Burmese Population Influences Fort Wayne Grocery Stores
Indiana has one of the largest populations of Burmese immigrants in the United States, and most live in Fort Wayne and Indianapolis.
Fort Wayne has nearly 6,000 Burmese residents, or about two percent of the city’s population, according to the Burmese-American Community Institute. That may not seem like much, but it has a big impact on the culture of the city, especially when it comes to food.
This week on NorthEATS Indiana, WBOI’s Lisa Ryan reports on Burmese grocery stores in Fort Wayne.
Hlawn Parmaung moved to the U.S. from Myanmar, also called Burma, in 1994. She studied business in Pennsylvania, and after graduating, came to Fort Wayne with her Burmese husband.
She opened the Little Burma grocery store on South Calhoun street in 2002 because she saw a need for it with the growing Burmese population.

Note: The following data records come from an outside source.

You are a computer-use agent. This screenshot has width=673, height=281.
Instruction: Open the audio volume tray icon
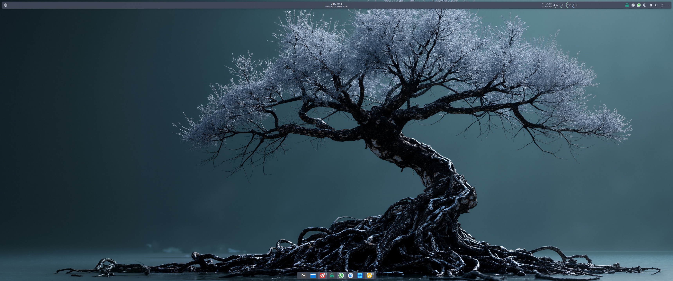656,5
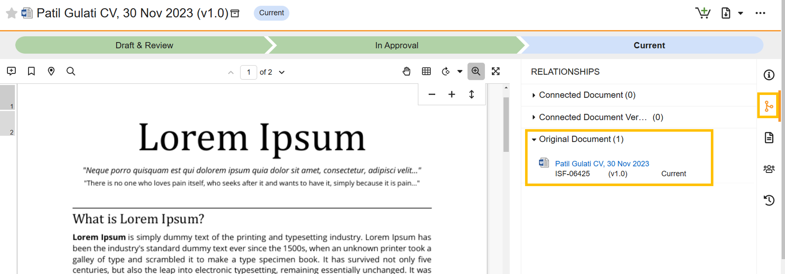The height and width of the screenshot is (274, 785).
Task: Click the location pin anchor icon
Action: [x=51, y=71]
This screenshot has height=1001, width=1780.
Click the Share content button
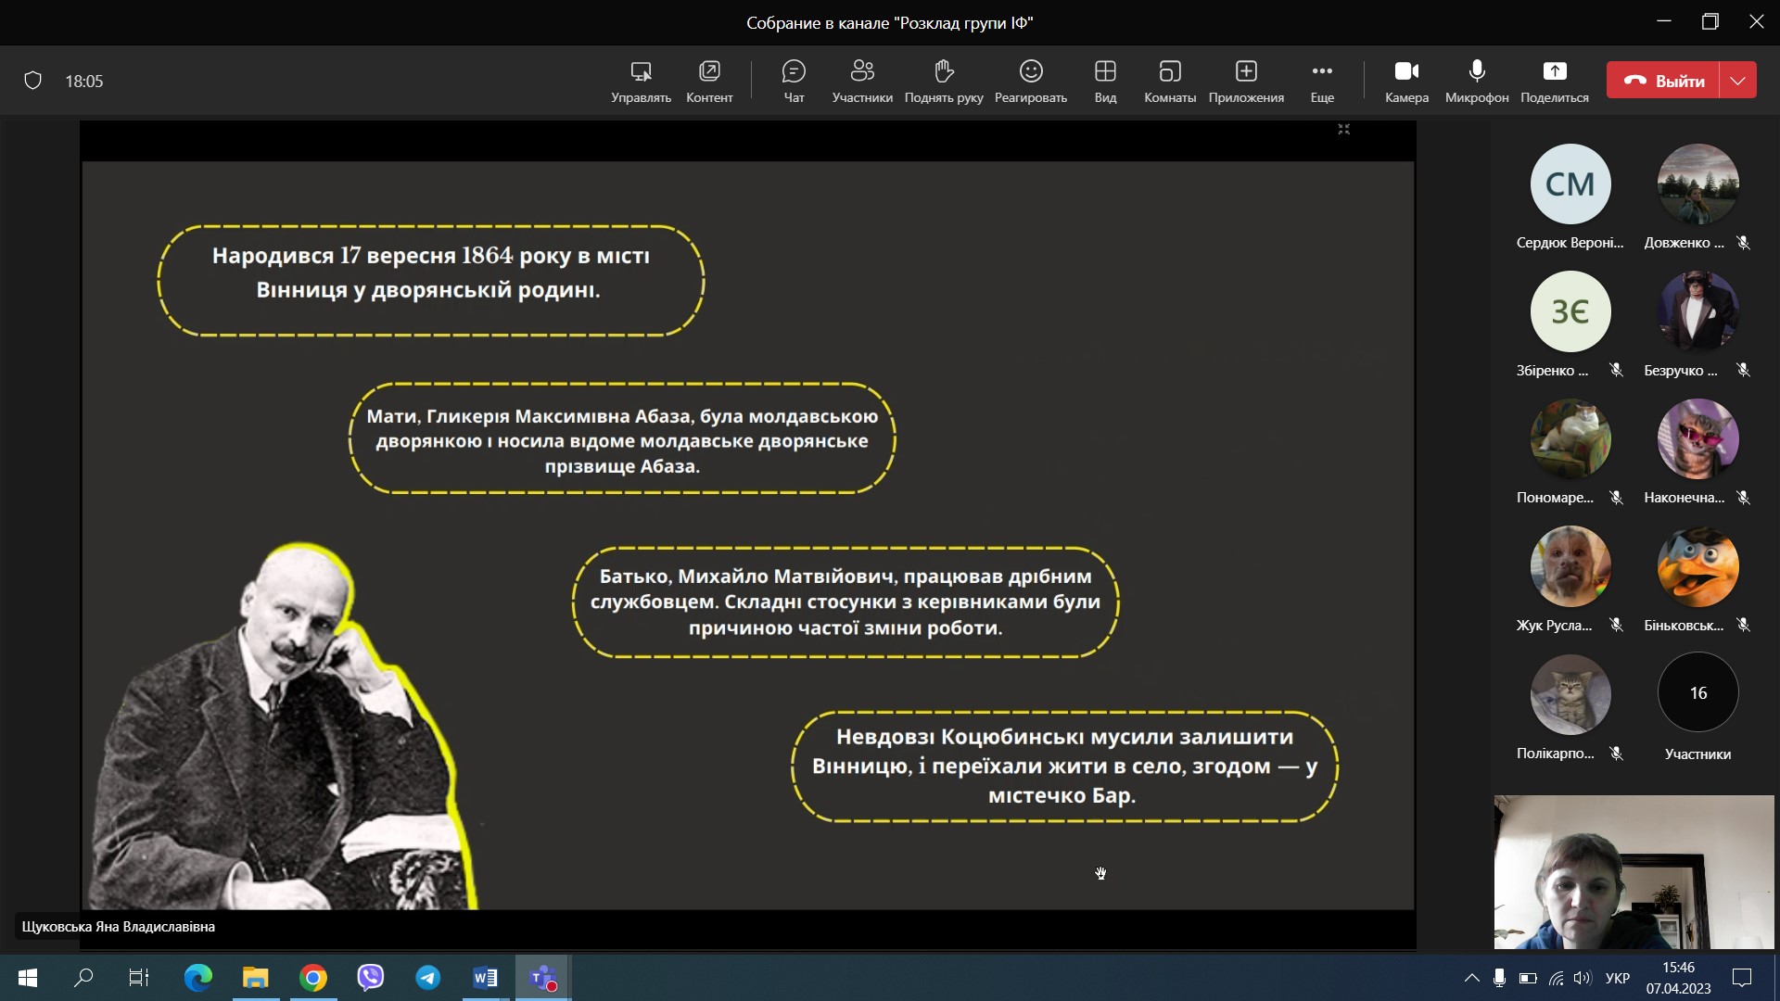tap(1554, 81)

She says most of her customers are Burmese, and don’t speak English.
“They don’t need to go to a Kroger. They won’t find what they are looking for,” she said. “Here it’s like, if they are looking for something, we speak Burmese, so that is a lot like home.”
But Parmaung still shops at Kroger. She says about 90 percent of Burmese cuisine is vegetables, but her kids don’t like it.

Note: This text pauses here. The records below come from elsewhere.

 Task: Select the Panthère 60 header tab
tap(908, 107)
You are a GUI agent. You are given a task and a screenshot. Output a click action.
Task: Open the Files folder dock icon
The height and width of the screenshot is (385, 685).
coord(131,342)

“They are like typical American,” Parmaung said, laughing.
They especially like Flamin’ Hot Cheetos, which are now sold in her grocery store.

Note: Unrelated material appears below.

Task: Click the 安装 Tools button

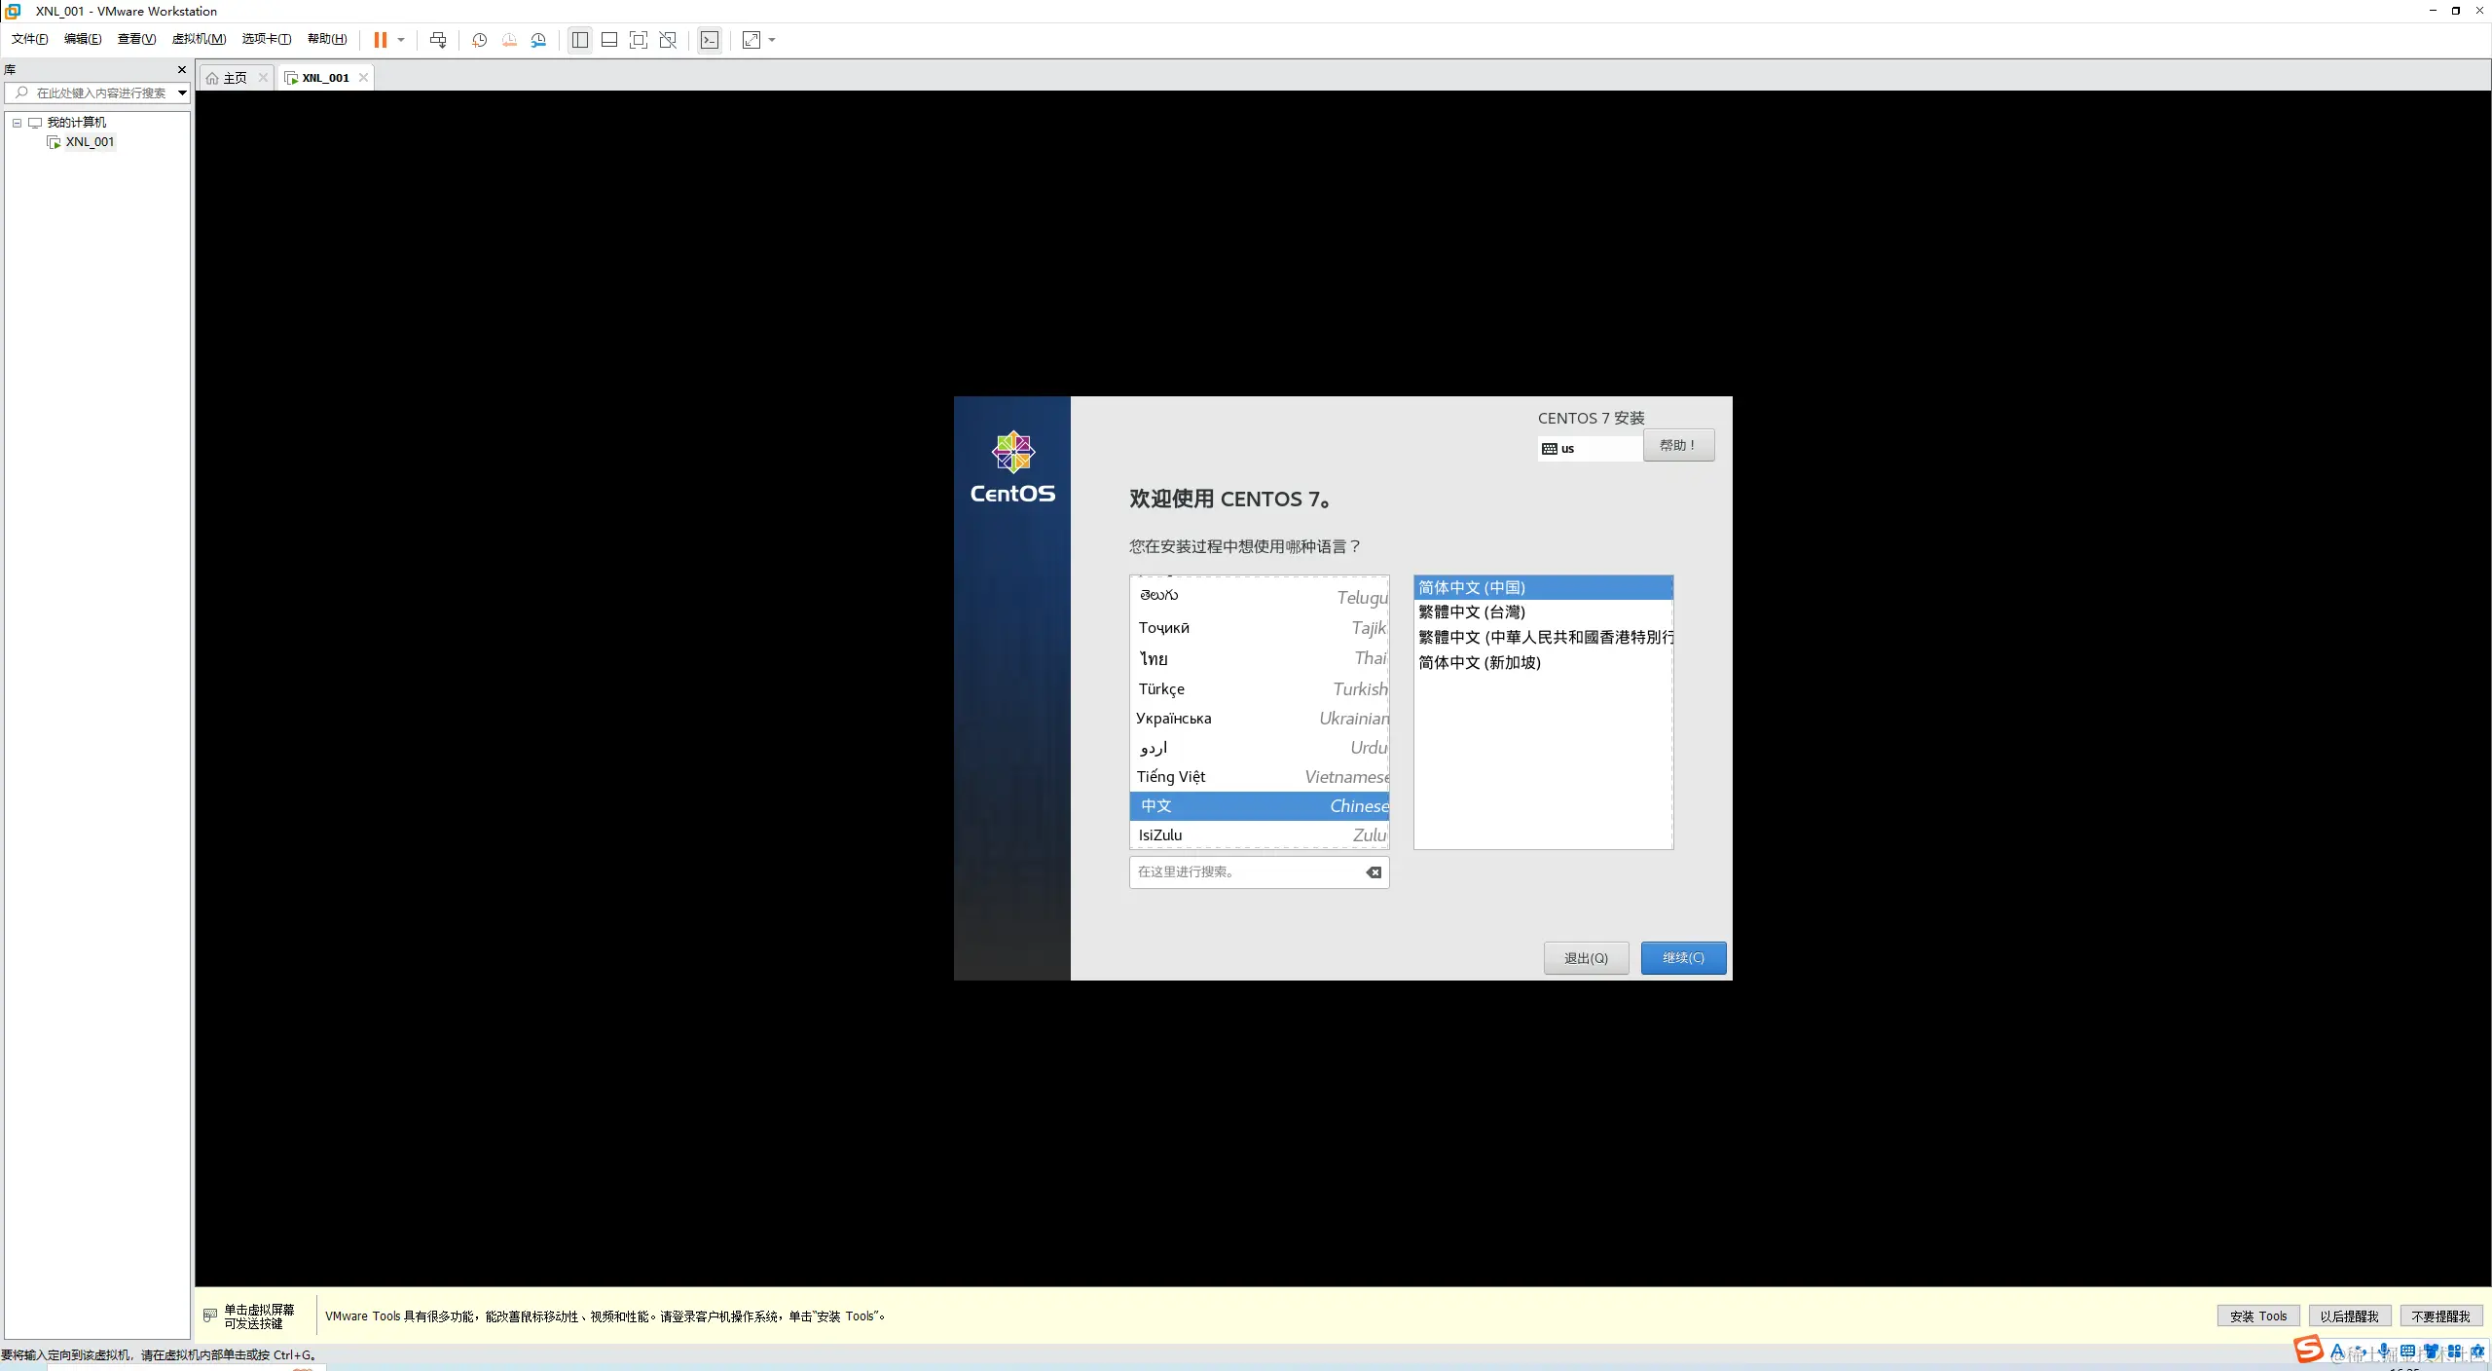Action: [2258, 1316]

Kyaw Soe is a Burmese refugee who moved to Fort Wayne in 1993. He’s now a translator for Fort Wayne Community Schools and taught Burmese Saturday School at IPFW for 12 years. He’s a vital link between parents and teachers when many Burmese parents don’t speak English.
His wife is Thai, so they cook a fusion of Thai and Burmese food at home. He says the Burmese grocery stores in Fort Wayne offer everything he needs, but a few years ago, that wasn’t the case.
The U.S. lifted sanctions against Burma in 2012, and imports from the country grew from zero dollars in 2012 to $30 million in 2013. In 2015, imports from Burma totaled $132 million, according to the U.S. Census Bureau.
“Before Burma opened, yes, I cannot find a lot of the Burmese stuff in Fort Wayne, but right now, no, I can find everything,” Soe said.
Soe says there are more than 17 grocery stores in Fort Wayne that sell Burmese products. His brother sometimes drives in from Chicago because Fort Wayne has a larger variety of Burmese products at low prices.
“Because of the competition, you know, many, many grocery competing each other,” he said. “So price here, the raw materials, and also all kind of groceries, reasonable price. You can find a reasonable price in Fort Wayne.”
Even though the majority of customers are Burmese, Parmaung gets the occasional American shopper at Little Burma, like Elaina Hughes. Hughes says one time she bought groceries from the Asian Market on Calhoun Street, and wanted to make Burmese-style fried fish with a sweet chili sauce. But when she got home, she realized she had bought a whole fish.
“Bones, guts and everything. I’m (used to) eating around fish bones, but I didn’t realize the guts were still going to be in there, and the scales, so I was a little intimidated,” Hughes said.
Despite the confusion, she encouraged other Americans to shop at the Burmese and Asian grocery stores. She says the employees have been very helpful as she explores their cuisine.
You can find many unique items at Little Burma and other Burmese grocery stores, like banana plant and bamboo. But they also mix in some American staples, like potatoes and onions, and sometimes, Flamin’ Hot Cheetos.